Aujourd’hui, lorsqu’on effectue une recherche sur un site d’e-commerce, nous avons une approche produits: on va taper « chaussures » par exemple. Mais avec l’essor de l’IA générative, les recherches sont de plus en plus contextuelles. Si je vais sur le site d’un magasin de sport, je ne vais plus taper « raquette », mais « je débute en tennis, de quoi ai-je besoin »? Dans un futur proche, les sites pourront lister tout ce dont cette personne a besoin, de la raquette aux chaussures de sport. Les résultats seront multi-catégories. Pour le retail media, cela va changer beaucoup de choses. Les produits ne seront plus reliés à des mots-clés mais à des contextes de recherche. Les positions des publicités seront différentes, car la structuration de la page sera différente.

L’IA générative va aussi impacter le DOOH?

L’IA va en effet permettre d’accélérer sur le DOOH (Digital Out Of Home), qui est en quelque sorte l’enfant pauvre du retail media. On voit que l’IA devient un compagnon d’achat, pas seulement sur le digital, mais aussi en point de vente. Les lignes entre digital et physique sont de plus en plus floues et la tendance du ROPO (Research Online Purchase Offline) est encore plus d’actualité.

Comment l’usage de l’IA se matérialise-t-il concrètement en magasin ?

En ligne, nous sommes habitués à tracer certaines informations, car cela permet un bénéfice perçu: des offres personnalisées. Ce « deal » implicite est généralement accepté. En revanche, en magasin, ce type de traçage passe moins bien. Il existe une forme de résistance.
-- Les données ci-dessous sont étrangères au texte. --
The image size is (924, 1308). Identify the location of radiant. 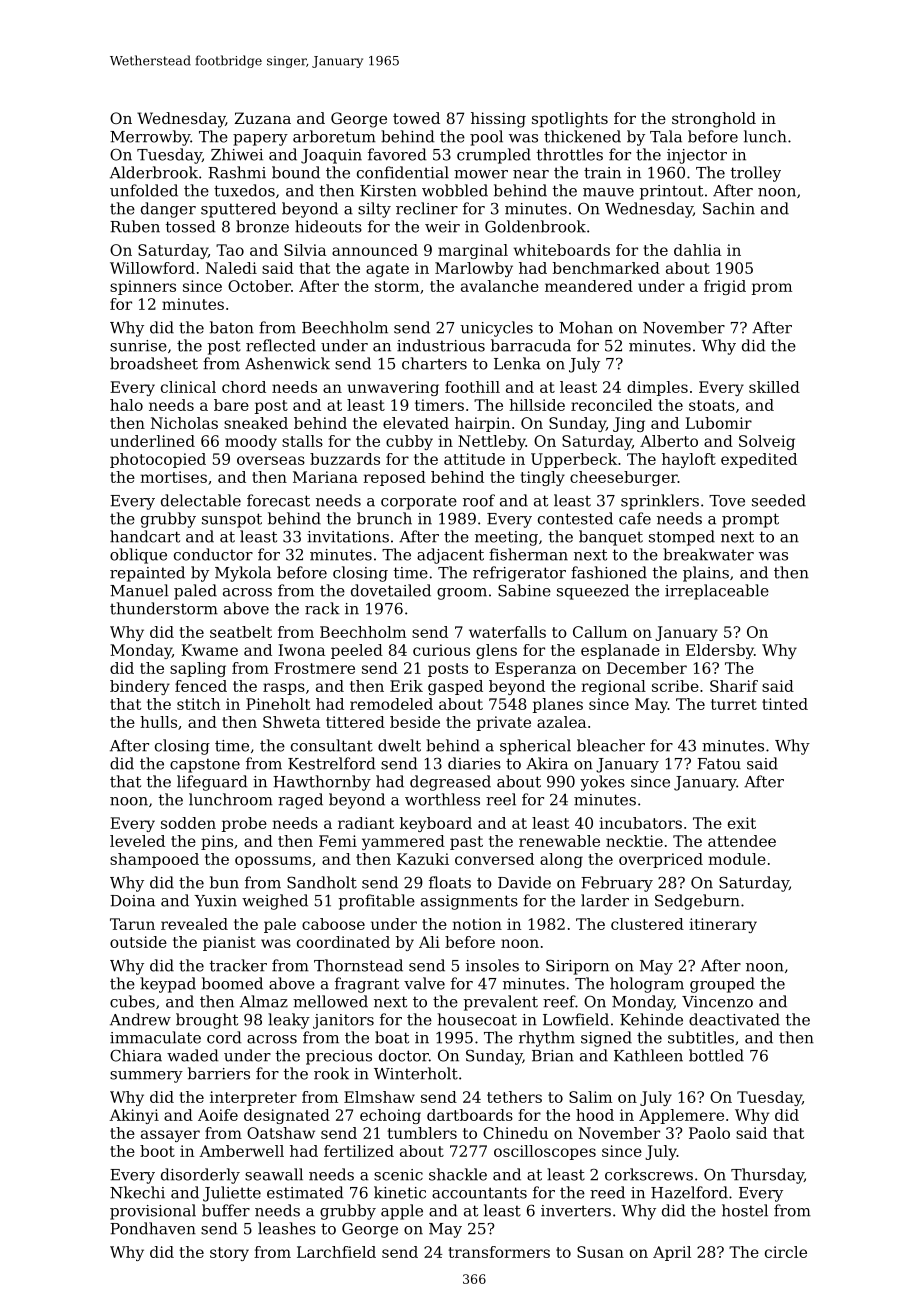
(366, 823).
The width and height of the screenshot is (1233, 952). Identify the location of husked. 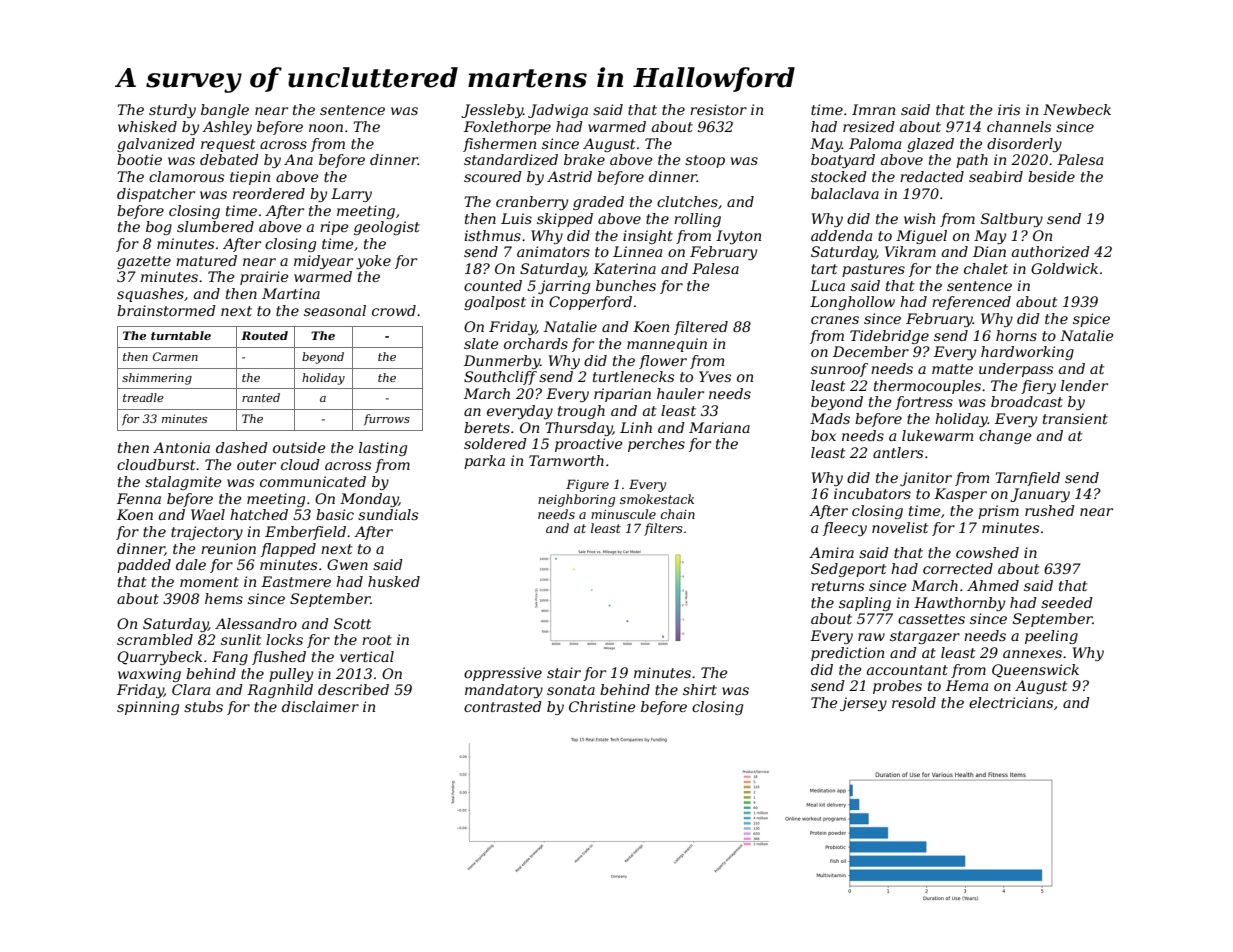
(394, 581).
Pourquoi ? Parce que le consommateur n’en perçoit pas encore la valeur ajoutée ou qu’il n’y a pas de cadre clair sur ce qui est fait avec ses données. Ce qui n’est pas clair aujourd’hui, c’est ce que le consommateur final considère comme acceptable ou non.
Des technologies existent pourtant. Par exemple, des caméras peuvent analyser les comportements sans identification directe (par le biais d’avatars, selon les vêtements d’un client par exemple) pour suivre un parcours dans le magasin. Techniquement, on peut même afficher du contenu personnalisé lorsqu’un client passe devant un écran.

Cela rappelle l’échec des beacons, ces petites balises bluetooth qui permettaient d’envoyer des notifications sur les portables des clients lorsqu’ils passaient à proximité. Quel était leur point faible selon vous ?

Le souci des beacons, c’est qu’ils ont été pensés dans une logique commerciale. Si l’objectif est seulement de pousser un produit, cela ne fonctionne pas. Ce n’est pas acceptable pour le client. En magasin, les tentatives de personnalisation ont souvent échoué parce qu’elles manquaient d’intelligence ou d’utilité perçue. Le retail media ne fonctionne que s’il apporte une vraie valeur ajoutée, via de la personnalisation et de la pertinence. Et cela est vrai en ligne et en magasin.
Il peut y avoir une autre manière d’intégrer l’IA dans les points de vente : via des robots conçus pour interagir avec les humains. Ces robots peuvent accompagner les clients dans leur parcours d’achat. L’enjeu, ici, c’est de voir comment intégrer le retail media dans ce type d’approche. Par exemple, un robot pourrait être « habillé » par une marque spécifique. Il devient alors à la fois un assistant et un support média. Cela ouvre des perspectives pour les annonceurs.